-- START OF Provided data --

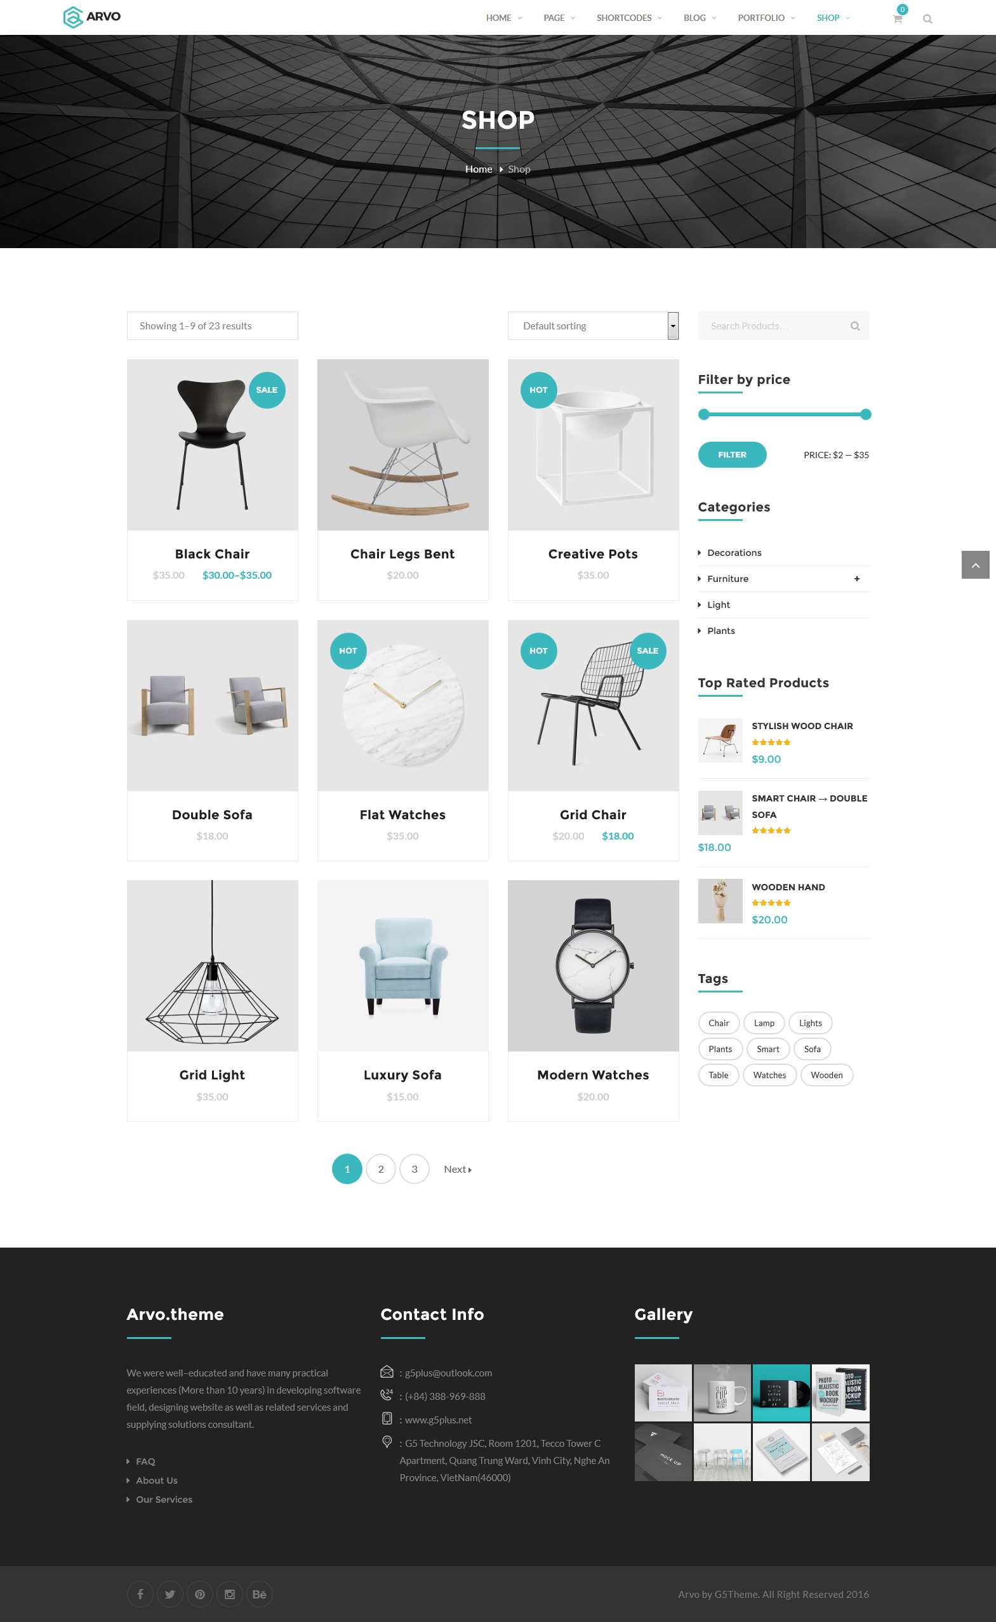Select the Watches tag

-- END OF Provided data --
-- START OF Provided data --

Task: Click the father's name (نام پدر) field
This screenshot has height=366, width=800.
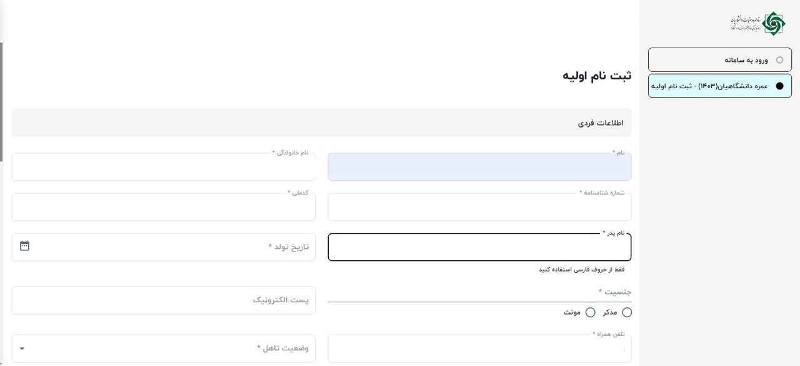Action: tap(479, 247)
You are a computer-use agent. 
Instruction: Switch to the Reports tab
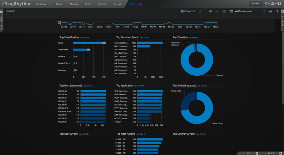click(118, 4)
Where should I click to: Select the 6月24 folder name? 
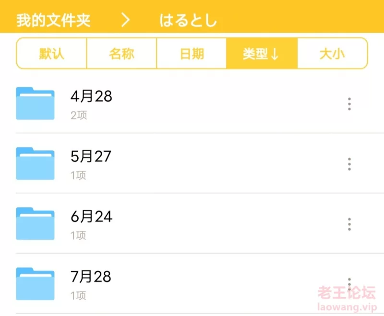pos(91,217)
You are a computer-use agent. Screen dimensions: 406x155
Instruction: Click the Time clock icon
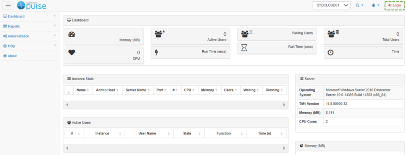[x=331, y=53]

-- END OF Provided data --
-- START OF Provided data --

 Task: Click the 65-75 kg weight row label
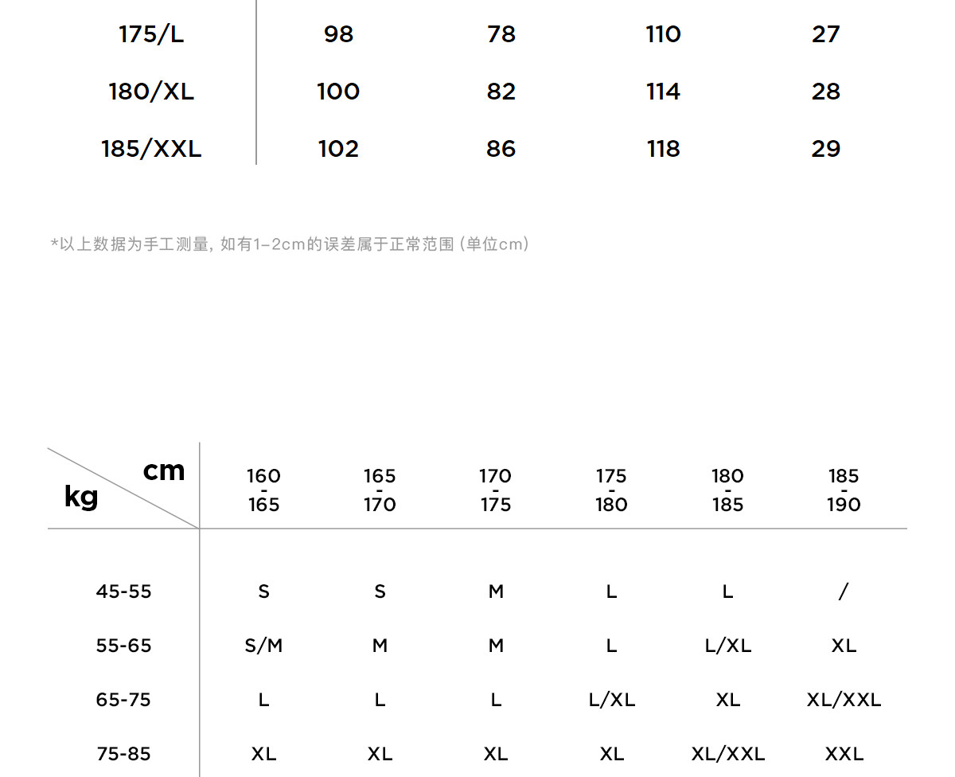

-- END OF Provided data --

* **What you will do**: Reproduce the data word for word, starting with the line that contains "Task: Click the father's name (نام پدر) field" and going on through the line that contains "[x=331, y=53]", with both of those lines included. Leave the pictures out of your answer.

* **Result of this exercise**:
Task: Click the father's name (نام پدر) field
This screenshot has height=366, width=800.
Action: tap(479, 247)
You are a computer-use agent. 
Instruction: Switch to the Reports tab
click(118, 4)
Where should I click to: Select the 6月24 folder name? 
pos(91,217)
You are a computer-use agent. Screen dimensions: 406x155
Instruction: Click the Time clock icon
[x=331, y=53]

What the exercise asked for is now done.